Just a brief note on something I saw at work the other day...

There's a theatre camp at the park where I work, and I overheard from the kids that there was a massive ant battle. Well, I had known there was a carpenter ant infestation nearby, so I just assumed that there had actually been two. The kids showed me the battlefield, and it was indeed littered with little ant corpses. The teacher and most of the kids mourned a little, which was surprising and heartening. Two girls asked me why they would suddenly start fighting, and I explained that ants are territorial. Because food can sometimes be scarce, ants are 'programmed' to try to destroy any nearby colonies. Often this results in large battles and the wholesale destruction of both colonies. I had almost said that, in this, they were remarkably human, but I decided they were two young for such cynicism and, really, that way of thinking is terribly unhealthy. The Cold War did end without nuclear holocaust, right?
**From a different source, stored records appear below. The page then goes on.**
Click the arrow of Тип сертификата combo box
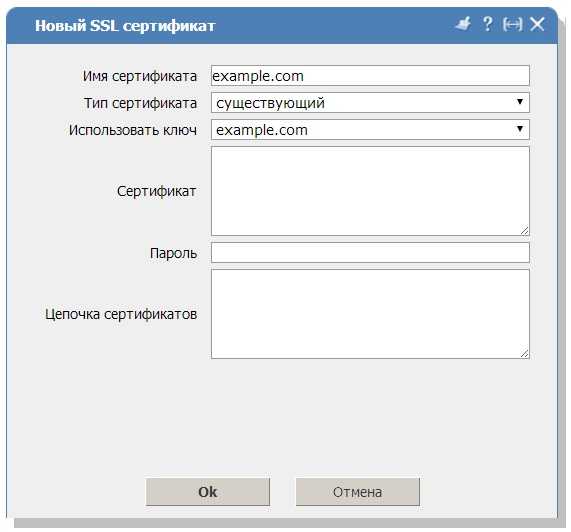The width and height of the screenshot is (571, 532). [520, 102]
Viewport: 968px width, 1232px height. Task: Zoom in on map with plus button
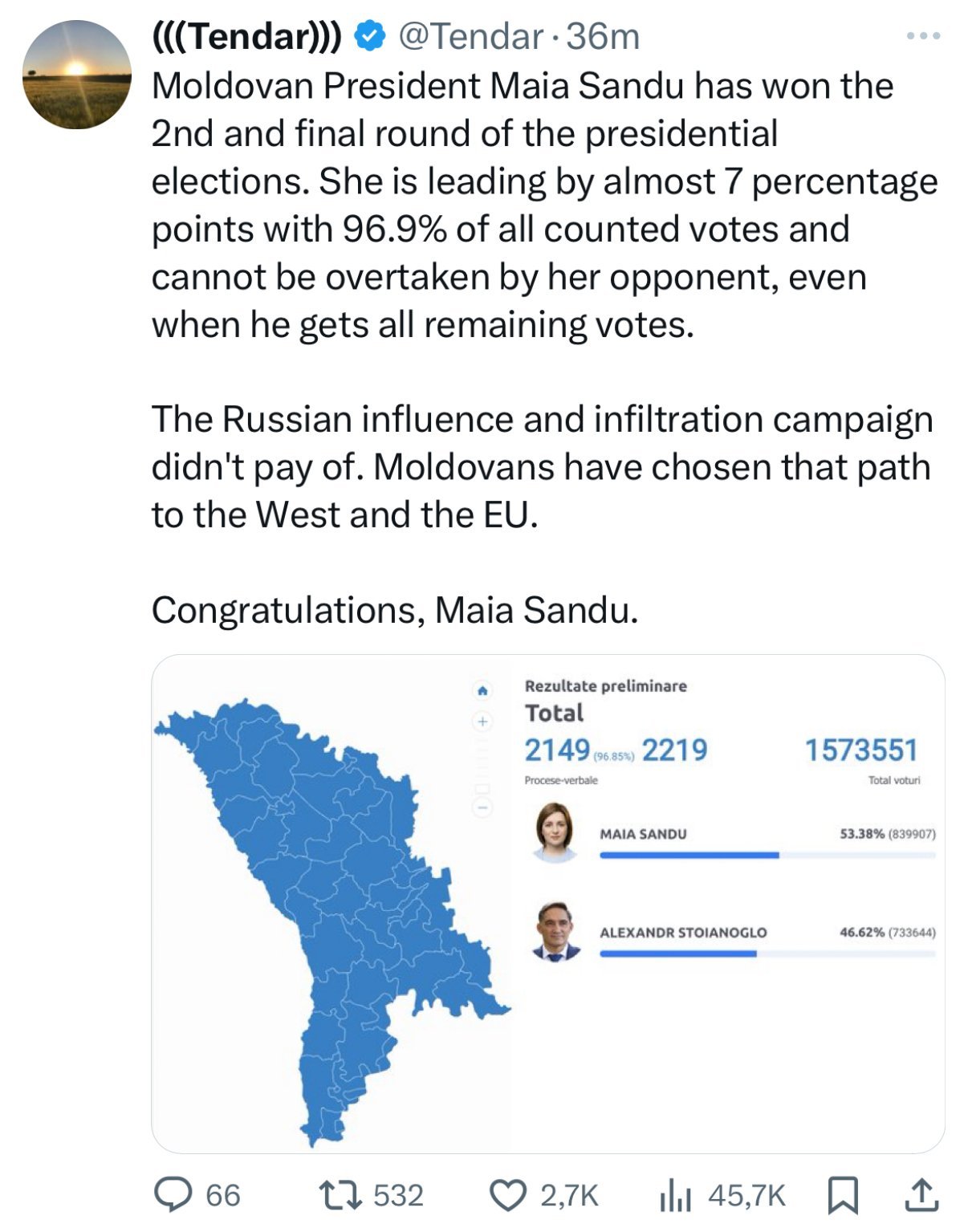pos(482,722)
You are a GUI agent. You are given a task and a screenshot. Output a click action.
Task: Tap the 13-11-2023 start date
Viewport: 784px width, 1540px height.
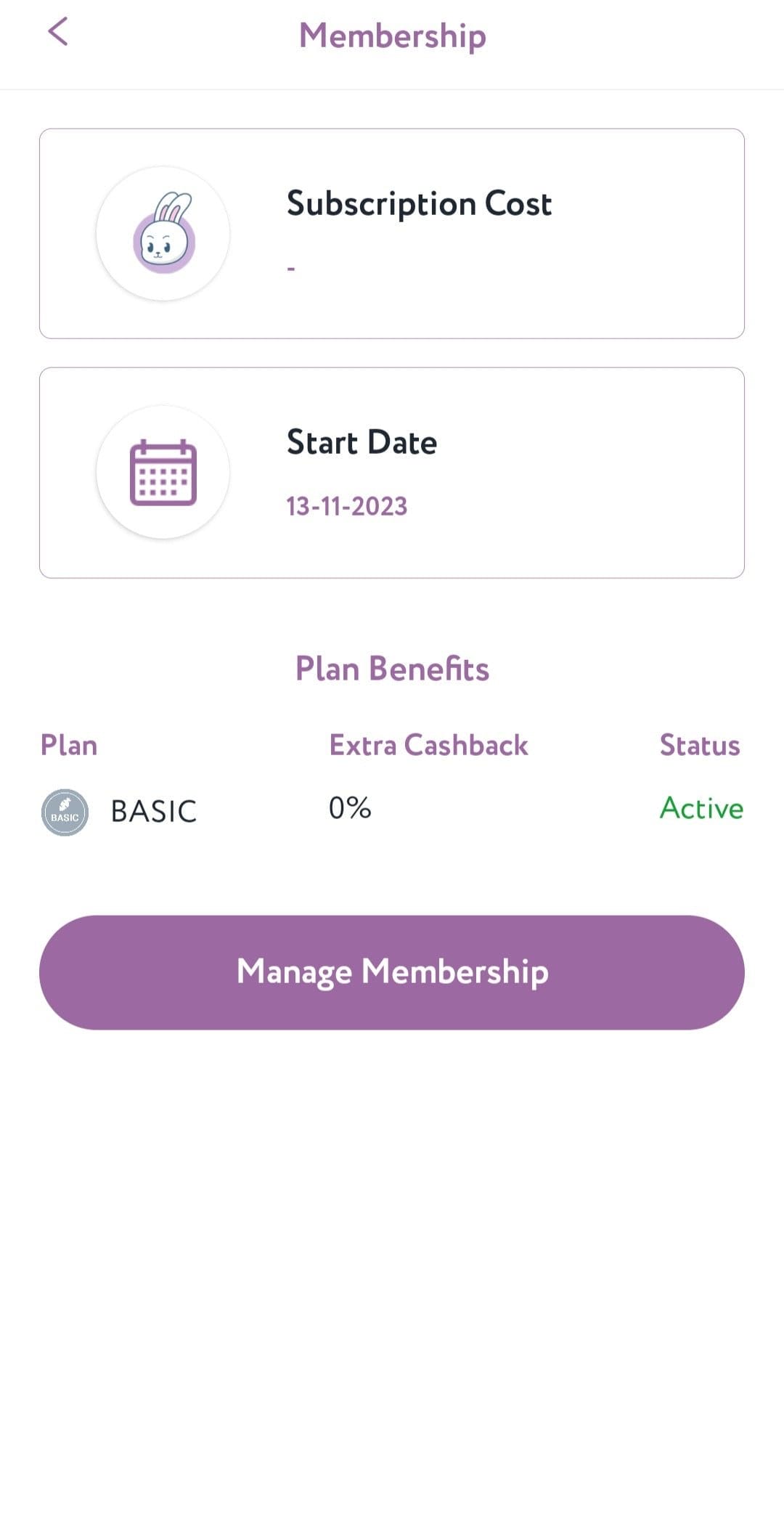coord(347,506)
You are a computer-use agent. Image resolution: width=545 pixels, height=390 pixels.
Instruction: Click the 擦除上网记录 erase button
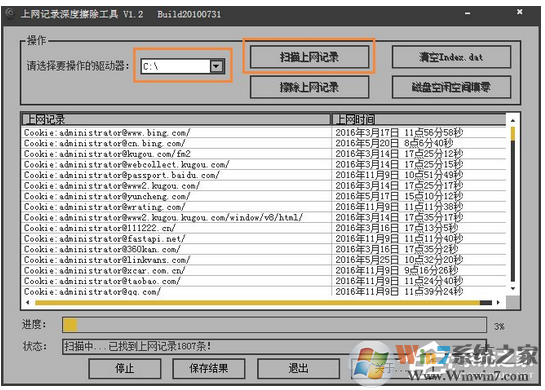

Ants are interesting things. I was given ant-extermination literature at work so that I could deal with the ant problem, and learned some things about carpenter ants. They will have six different castes of ant in their nests. Their nests, tunnelled into wood, are called "galleries." A single queen establishes a parent gallery, and then other colonies are started as the population grows. In this sense they really are imperial. Unlike other ants, however, the queen does not usually reside in the parent nest, but either goes out starting new colonies or forages in the nearby area. This means exterminators have a harder to eradicating carpenter ants than other kinds, since servant ants cannot bring the queen toxic food and destroy the population at its source.

I also had the luxury of seeing aphid farms on trees and weeds at work. Since none were on seedlings or plants we want, but instead plants we don't and mature maples that can handle the low populations, I saw no need to exterminate them. It is really interesting, watching the ants scurry about the aphids. I'm led to wonder whether they herd them to new food sources when the local one runs out. I had read that this does happen, but I don't recall how reliable my source was. I certainly didn't see that sort of activity when I was watching them.

Incredible things, ants. Very interesting.